昨日に続いて『新記号論』についての覚え書きです。
昨日の記事で、理解できない部分も多かったと書きましたが、本書の中で「一般文字学」というものを構想するくだりの中で紹介される「ヒトはみな同じ文字を書いている」という理論は非常にわかりやすく、かつ刺激的でした。僕が本書を知ることになった新聞紙上の書評でも、フォーカスされていた部分です。
「ヒトはみな同じ文字を書いている」とはいったいどういう意味なのかと皆さん思うでしょう。「アルファベットと漢字が同じ文字なわけがないだろう」と。ところが実は同じなのです。

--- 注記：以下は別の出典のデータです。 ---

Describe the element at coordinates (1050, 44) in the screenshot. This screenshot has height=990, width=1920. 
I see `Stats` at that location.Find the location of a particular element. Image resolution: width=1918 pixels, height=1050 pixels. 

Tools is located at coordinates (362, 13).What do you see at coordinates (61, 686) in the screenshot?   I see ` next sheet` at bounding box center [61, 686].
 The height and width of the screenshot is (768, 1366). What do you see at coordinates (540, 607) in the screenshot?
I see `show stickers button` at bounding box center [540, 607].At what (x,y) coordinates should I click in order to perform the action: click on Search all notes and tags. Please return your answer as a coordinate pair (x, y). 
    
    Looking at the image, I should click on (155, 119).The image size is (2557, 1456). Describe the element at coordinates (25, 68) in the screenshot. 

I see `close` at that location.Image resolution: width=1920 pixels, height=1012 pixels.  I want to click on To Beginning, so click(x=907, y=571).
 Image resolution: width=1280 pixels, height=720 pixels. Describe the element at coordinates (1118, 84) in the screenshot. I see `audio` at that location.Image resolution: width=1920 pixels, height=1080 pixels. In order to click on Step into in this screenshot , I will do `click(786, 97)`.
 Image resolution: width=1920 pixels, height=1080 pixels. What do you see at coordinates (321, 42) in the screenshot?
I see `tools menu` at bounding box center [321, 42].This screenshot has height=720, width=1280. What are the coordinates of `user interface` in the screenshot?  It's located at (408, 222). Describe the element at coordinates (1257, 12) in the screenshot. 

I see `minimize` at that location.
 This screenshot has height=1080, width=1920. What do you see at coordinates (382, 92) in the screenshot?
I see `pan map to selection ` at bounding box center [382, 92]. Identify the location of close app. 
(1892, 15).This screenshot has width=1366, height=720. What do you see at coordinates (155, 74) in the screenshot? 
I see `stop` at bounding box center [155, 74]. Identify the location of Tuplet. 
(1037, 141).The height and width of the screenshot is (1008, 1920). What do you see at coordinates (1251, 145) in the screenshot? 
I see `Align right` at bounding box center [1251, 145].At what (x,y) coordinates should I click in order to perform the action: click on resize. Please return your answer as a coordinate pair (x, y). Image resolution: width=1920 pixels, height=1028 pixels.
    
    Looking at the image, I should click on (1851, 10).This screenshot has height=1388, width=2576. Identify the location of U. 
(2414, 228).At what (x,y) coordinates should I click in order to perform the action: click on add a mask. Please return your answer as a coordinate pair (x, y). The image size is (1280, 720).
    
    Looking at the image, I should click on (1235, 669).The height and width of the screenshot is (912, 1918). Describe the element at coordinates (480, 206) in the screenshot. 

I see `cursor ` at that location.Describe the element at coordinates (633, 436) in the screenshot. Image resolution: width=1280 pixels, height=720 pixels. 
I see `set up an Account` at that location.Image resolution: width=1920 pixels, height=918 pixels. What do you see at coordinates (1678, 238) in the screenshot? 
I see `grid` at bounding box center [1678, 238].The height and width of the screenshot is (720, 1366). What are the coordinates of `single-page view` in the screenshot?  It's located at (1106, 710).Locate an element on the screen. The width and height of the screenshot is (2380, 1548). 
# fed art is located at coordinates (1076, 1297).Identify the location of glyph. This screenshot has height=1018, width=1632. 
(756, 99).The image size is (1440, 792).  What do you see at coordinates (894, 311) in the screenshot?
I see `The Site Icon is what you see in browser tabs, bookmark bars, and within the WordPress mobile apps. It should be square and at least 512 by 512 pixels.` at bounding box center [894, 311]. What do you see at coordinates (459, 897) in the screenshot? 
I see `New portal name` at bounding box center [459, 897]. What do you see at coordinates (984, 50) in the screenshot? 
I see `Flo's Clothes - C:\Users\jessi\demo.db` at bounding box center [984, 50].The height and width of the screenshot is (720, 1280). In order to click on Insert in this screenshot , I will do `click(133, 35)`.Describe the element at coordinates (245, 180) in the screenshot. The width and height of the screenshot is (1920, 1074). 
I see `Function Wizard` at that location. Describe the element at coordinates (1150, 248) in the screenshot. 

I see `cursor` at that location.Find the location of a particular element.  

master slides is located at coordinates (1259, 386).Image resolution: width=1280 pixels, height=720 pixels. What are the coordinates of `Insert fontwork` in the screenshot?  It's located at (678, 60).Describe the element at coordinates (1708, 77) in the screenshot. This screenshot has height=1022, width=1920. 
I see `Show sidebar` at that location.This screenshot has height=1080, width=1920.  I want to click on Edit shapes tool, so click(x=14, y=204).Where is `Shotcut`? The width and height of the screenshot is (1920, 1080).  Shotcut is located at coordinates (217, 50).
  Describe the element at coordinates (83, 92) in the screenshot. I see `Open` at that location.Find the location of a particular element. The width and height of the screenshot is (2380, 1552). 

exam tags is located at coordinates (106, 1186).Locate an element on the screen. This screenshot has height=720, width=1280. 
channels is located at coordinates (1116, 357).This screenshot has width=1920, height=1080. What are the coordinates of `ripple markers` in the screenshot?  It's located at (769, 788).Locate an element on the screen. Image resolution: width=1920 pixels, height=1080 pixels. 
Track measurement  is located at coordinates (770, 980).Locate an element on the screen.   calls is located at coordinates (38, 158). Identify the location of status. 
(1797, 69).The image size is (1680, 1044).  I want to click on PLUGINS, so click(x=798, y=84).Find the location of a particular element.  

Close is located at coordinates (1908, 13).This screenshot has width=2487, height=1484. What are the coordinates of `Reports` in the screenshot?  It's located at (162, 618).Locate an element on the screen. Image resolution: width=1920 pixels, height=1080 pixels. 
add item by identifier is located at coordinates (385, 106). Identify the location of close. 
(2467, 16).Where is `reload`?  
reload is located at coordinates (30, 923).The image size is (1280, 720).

世界中には様々な文字が存在します。アルファベット、アラビア文字、漢字、ハングル、かな・・・・それぞれ全く異なるものに見えます。しかし、それらの文字を「文字素」と呼ばれる、3ストローク以内で書ける36種類の基本要素に分解したうえで、さまざまな文字システム内における各文字素の出現頻度を調べると、どの文字システムでもほぼ同じような頻度分布を示すのです。つまり、文字素のレベルでは、アルファベットもアラビア文字も漢字もかなも、みな同じなのです!
↑「文字素」の一部
もっと驚くのはこれからです。文字素のパターンは文字だけでなく、僕たちが生きている現実世界にも存在しています。身の周りを見渡していただければ、物の輪郭や結合部に「L」や「T」「K」のパターンが存在していることに気付くはずです。これらは僕たちが現実世界を認識する上での識別要素になっています。この現実世界に出現している識別要素の出現頻度を調べた結果、なんと、上で述べた、さまざまな文字システムが共通して示す文字素の出現頻度とほぼ一致するのです!
つまり、人間は、自分たちの周りの世界に存在する識別要素を、同じ出現頻度で用いて組み合わせることで文字を作ってきたということです。「でも、日本のかな文字はゼロから作られたわけではなくて、漢字を変形させて作ったんだから、現実世界の識別要素は関係ないのでは?」と思う方もいるかもしれません。この疑問とそれに対する答えは本書では触れられていませんが、僕がかわりに答えるとすれば、「漢字を変形させてかな文字が作られる過程で、現実世界の識別要素の出現頻度をまねるように収斂されていったのだろう」ということです。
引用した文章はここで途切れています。